Savaşa gerekçe üretmek - Erdal Er

"Bu savaş Türkiye’nin değil, Erdoğan’ın savaşdır. O zaman bu kanlı savaşı önlemek Kürdistan ve Türkiye’de yaşayan halkların, inançların boynunun borucu olmalıdır."

23 Mart 2014 tarihinde Suriye uçağının Türkiye tarafından düşürülmesinden sonra Türk Dışişleri Bakanlığı’nda savaş toplantısı yapılmıştı.

Toplantıya  dönemin Dışişleri Bakanı Ahmet Davutoğlu, MİT Müsteşarı Hakan Fidan, Dışişleri Bakanlığı Müsteşarı Feridun Sinirlioğlu ve Genelkurmay 2. Başkanı Orgeneral Yaşar Güler katılmıştı.

_Yapılacaklar:_
(A) Savaş gerekçesi üzerine yazılmış metinde "Savaşa gerekçe üretmek" ifadesiyle başlayıp "Yaşar Güler katılmıştı." ifadesine kadar giden bölümü aynen tekrar verin.
(B) Metinden sonra gelen satırlarda, "Given: Click the Add Rigid Body World button" ifadesini içeren satırdan başlayıp "Looking at the" ifadesini içeren satıra kadar olan satırları aynen yazıya geçirin.

_Görev girdileri:_
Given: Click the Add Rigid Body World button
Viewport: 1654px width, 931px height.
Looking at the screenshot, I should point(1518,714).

--

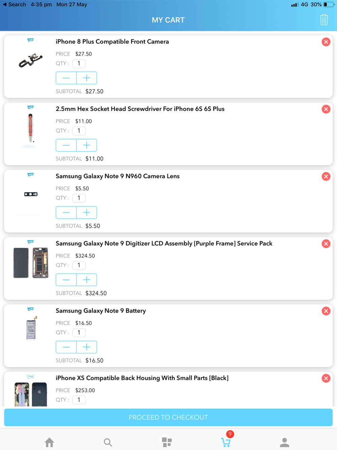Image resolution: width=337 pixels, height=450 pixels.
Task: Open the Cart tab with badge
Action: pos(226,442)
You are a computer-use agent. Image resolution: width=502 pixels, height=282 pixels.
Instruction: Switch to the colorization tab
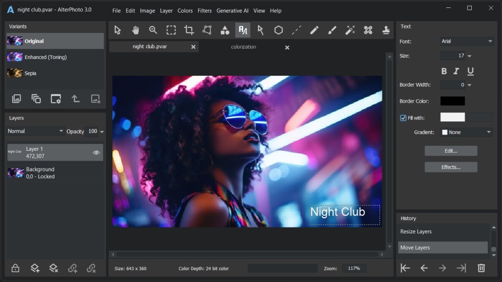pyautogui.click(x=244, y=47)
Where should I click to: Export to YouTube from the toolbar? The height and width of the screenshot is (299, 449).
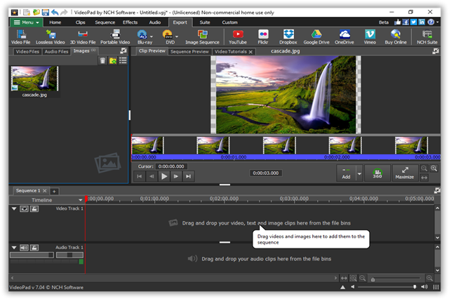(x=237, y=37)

_Cevaplar aşağıda:_
(A)
Savaşa gerekçe üretmek - Erdal Er

"Bu savaş Türkiye’nin değil, Erdoğan’ın savaşdır. O zaman bu kanlı savaşı önlemek Kürdistan ve Türkiye’de yaşayan halkların, inançların boynunun borucu olmalıdır."

23 Mart 2014 tarihinde Suriye uçağının Türkiye tarafından düşürülmesinden sonra Türk Dışişleri Bakanlığı’nda savaş toplantısı yapılmıştı.

Toplantıya  dönemin Dışişleri Bakanı Ahmet Davutoğlu, MİT Müsteşarı Hakan Fidan, Dışişleri Bakanlığı Müsteşarı Feridun Sinirlioğlu ve Genelkurmay 2. Başkanı Orgeneral Yaşar Güler katılmıştı.

(B)
Given: Click the Add Rigid Body World button
Viewport: 1654px width, 931px height.
Looking at the screenshot, I should point(1518,714).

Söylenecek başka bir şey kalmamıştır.